Cronaca Montirozzo / Via Carlo Crivelli

Delitto di via Crivelli, la 16enne è "socialmente pericolosa"

Secondo la Procura Minorile la fidanzata di Antonio Tagliata potrebbe reiterare il reato. È quanto si legge nella richiesta di custodia cautelare avanzata dalla Procura dei Minori, poi convalidata dal Gip Paola Mureddu

Giovanna Lebboroni

I fidanzatini di via Crivelli si sono visti prima del delitto. Lui, Antonio Tagliata, 18 anni, le ha fatto vedere la pistola e anche il caricatore che aveva con sé. Sono arrivati insieme all'appartamento dei genitori di lei. Sono saliti insieme e insieme si sono dati alla fuga dopo aver lasciato a terra le vittime Roberta Pierini, deceduta sul colpo, e Fabio Giacconi, ferito gravemente e ora in coma irreversibile. Dati certi, secondo la Procura Minorile di Ancona, che compongono una gravità indiziaria tale da ritenere la 16enne socialmente pericolosa. Il tutto contenuto nella richiesta avanzata dal Procuratore capo Giovanna Lebboroni e accolta martedì notte dal giudice Paola Mureddu, dopo 6 ore di camera di consiglio. Subito dopo l'udienza la minore è stata trasferita in una struttura detentiva minorile fuori dalle Marche. 

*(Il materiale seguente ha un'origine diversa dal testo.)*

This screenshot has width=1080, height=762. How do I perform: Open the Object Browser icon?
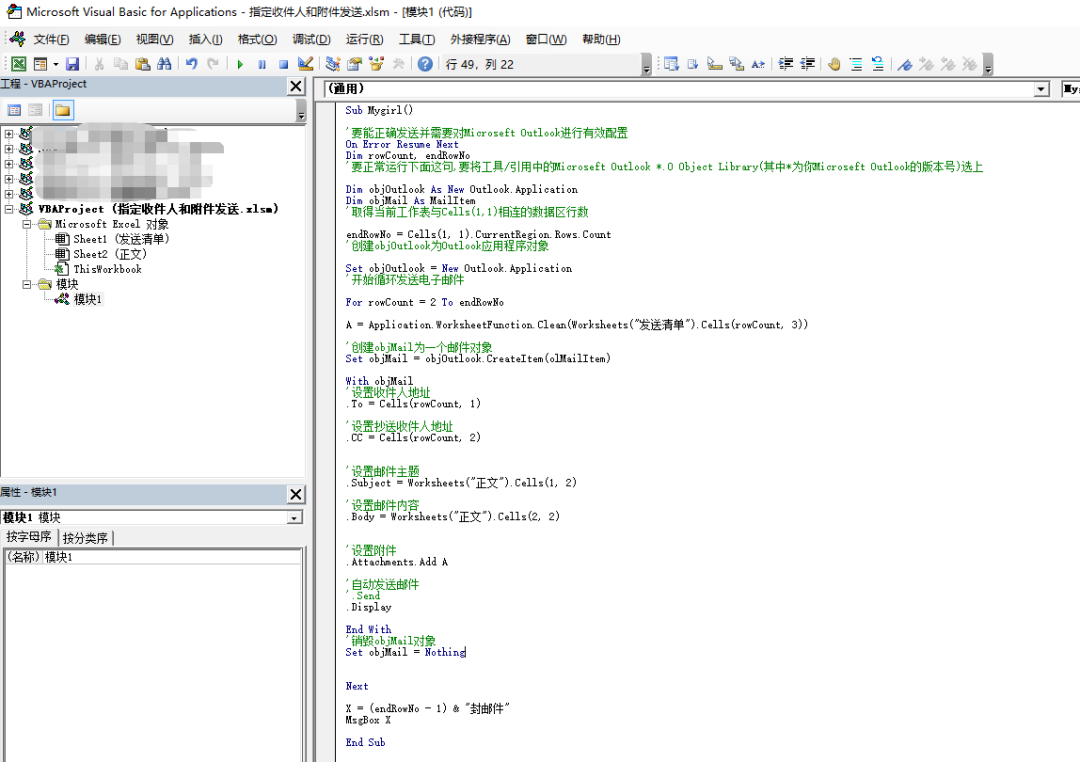click(x=376, y=64)
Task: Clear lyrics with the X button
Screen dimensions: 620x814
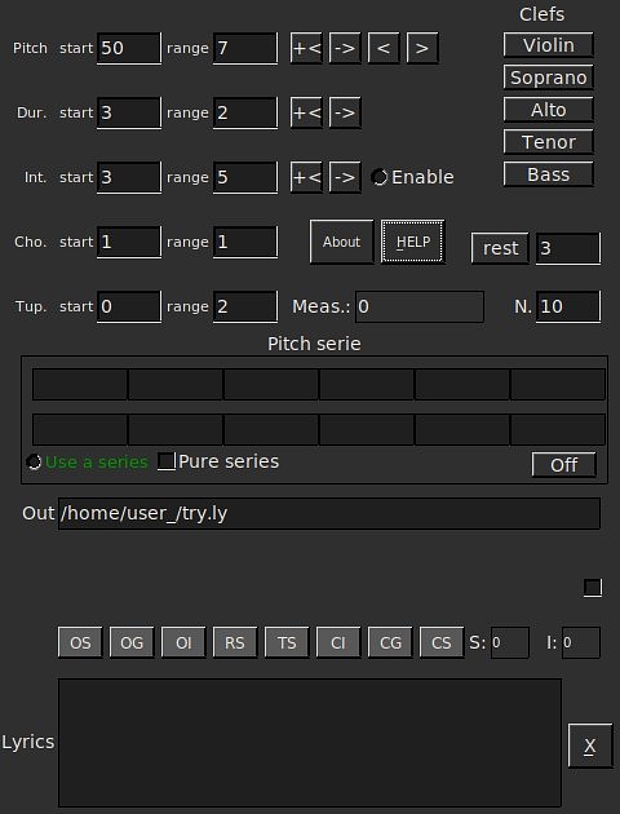Action: point(590,745)
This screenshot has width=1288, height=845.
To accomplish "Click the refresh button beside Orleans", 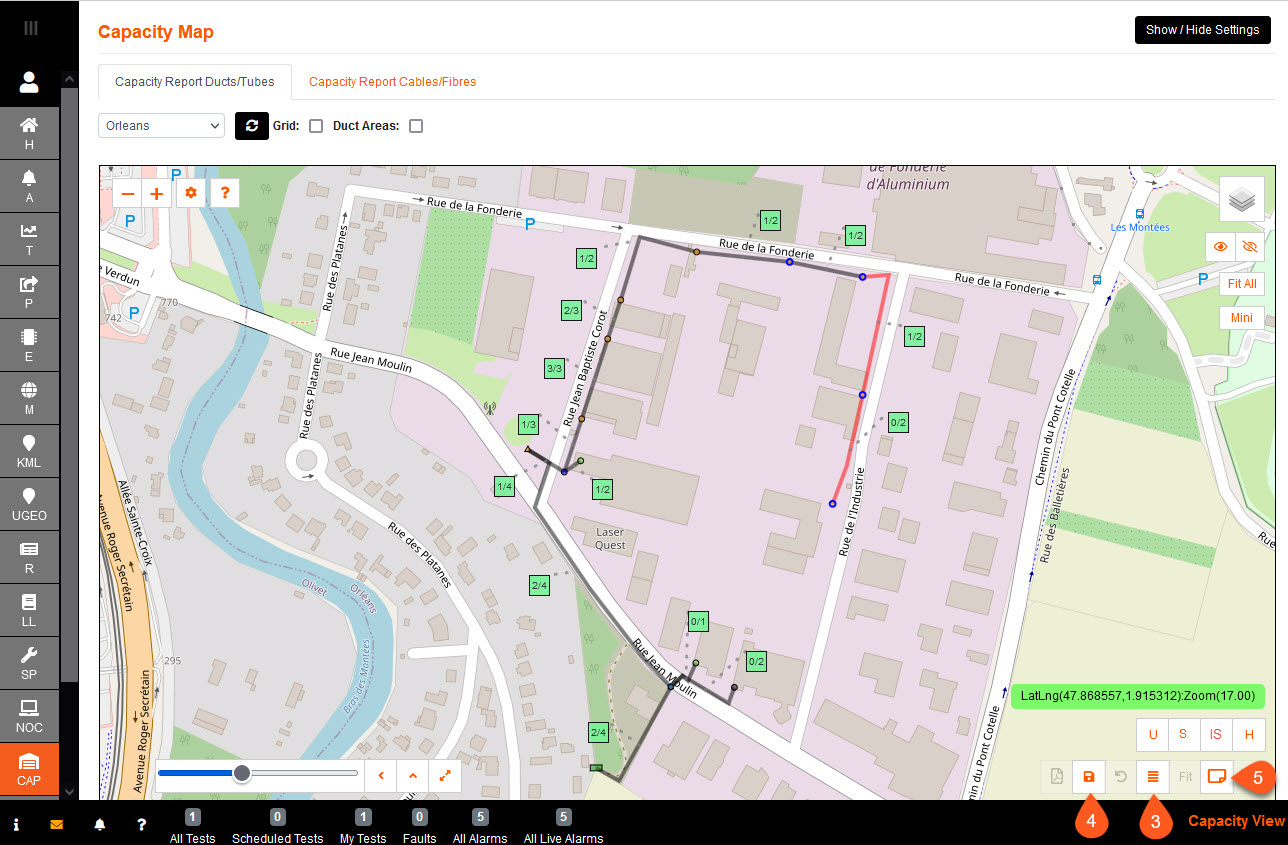I will [252, 126].
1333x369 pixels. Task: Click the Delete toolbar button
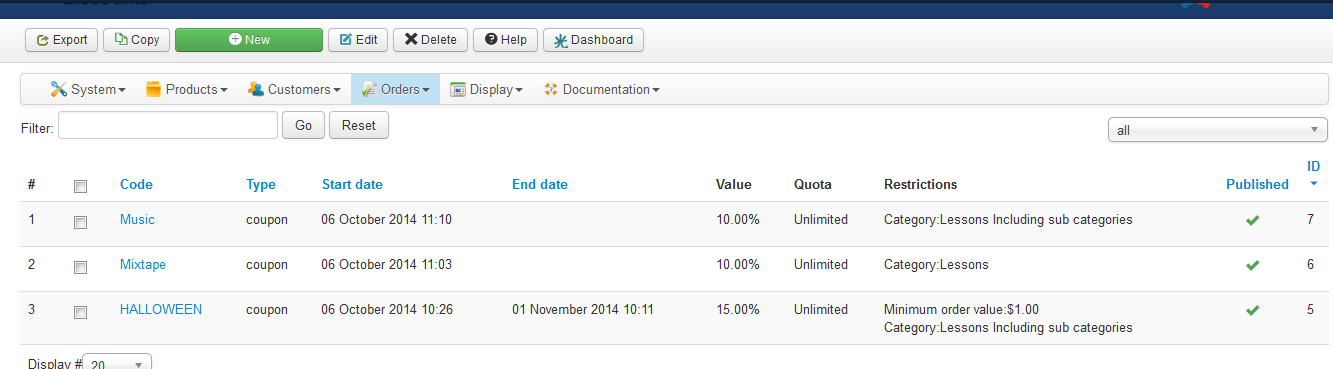click(430, 40)
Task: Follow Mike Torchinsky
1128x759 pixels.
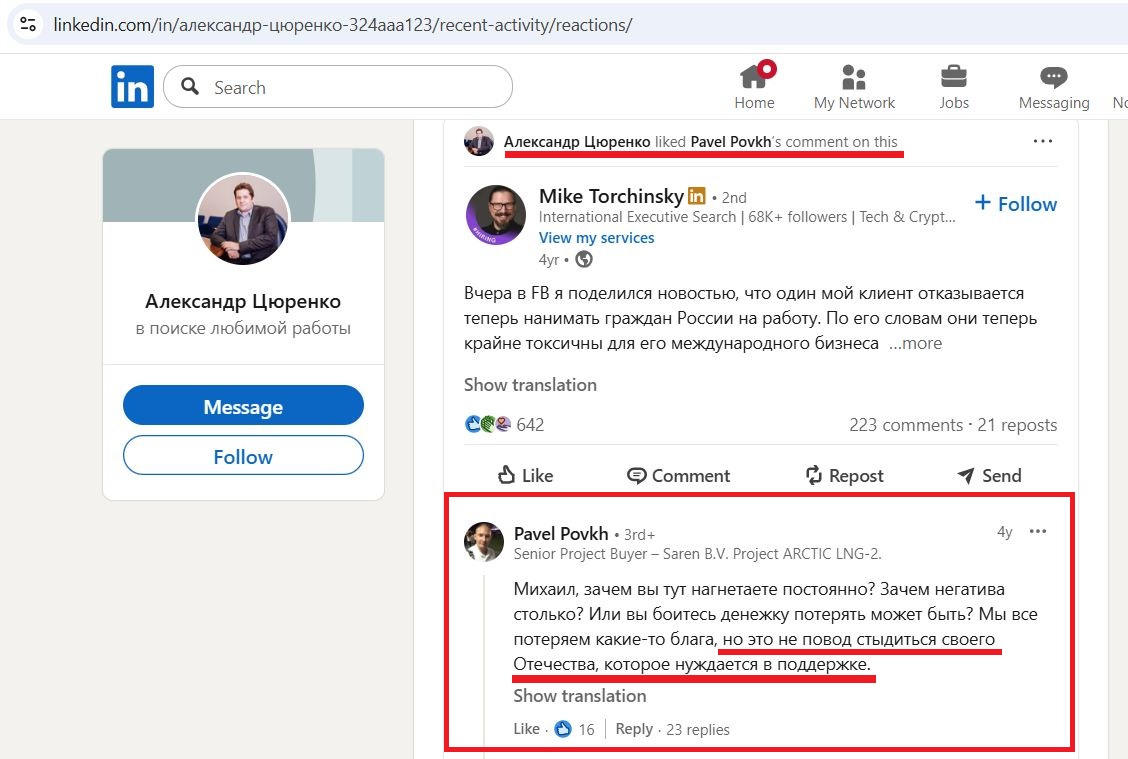Action: click(x=1015, y=204)

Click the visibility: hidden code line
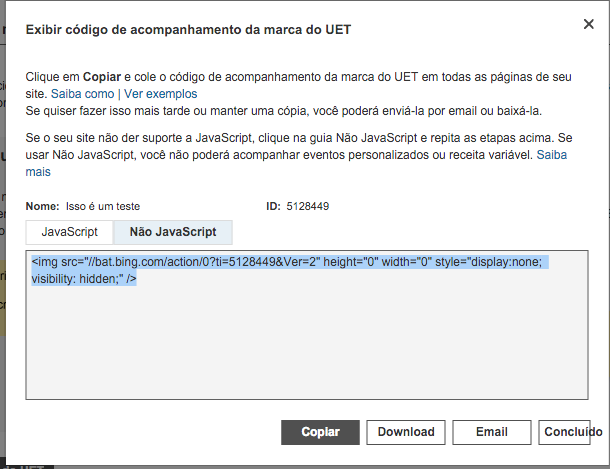[x=83, y=279]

La 16enne, accusata di concorso in omicidio e concorso in tentato omicidio, non è stata creduta quando ha detto di pensare, nel vedere la pistola in mano al suo Antonio, in un'arma giocattolo. Così come non è stata ritenuta plausibile la paura quale motivazione che l'ha spinta a seguire il fidanzato nella fuga dopo la sparatoria. Il lavoro di indagine prosegue. I dubbi sulla versione data dai due giovani riguardano anche la presunta aggressione di Fabio Giacconi ad Antonio Tagliata. Non risulta alcuna colluttazione e, secondo gli inquirenti, la prima persona ad essere colpita è stata Roberta Pierini. Successivamente è stato raggiunto dai proiettili anche Giacconi.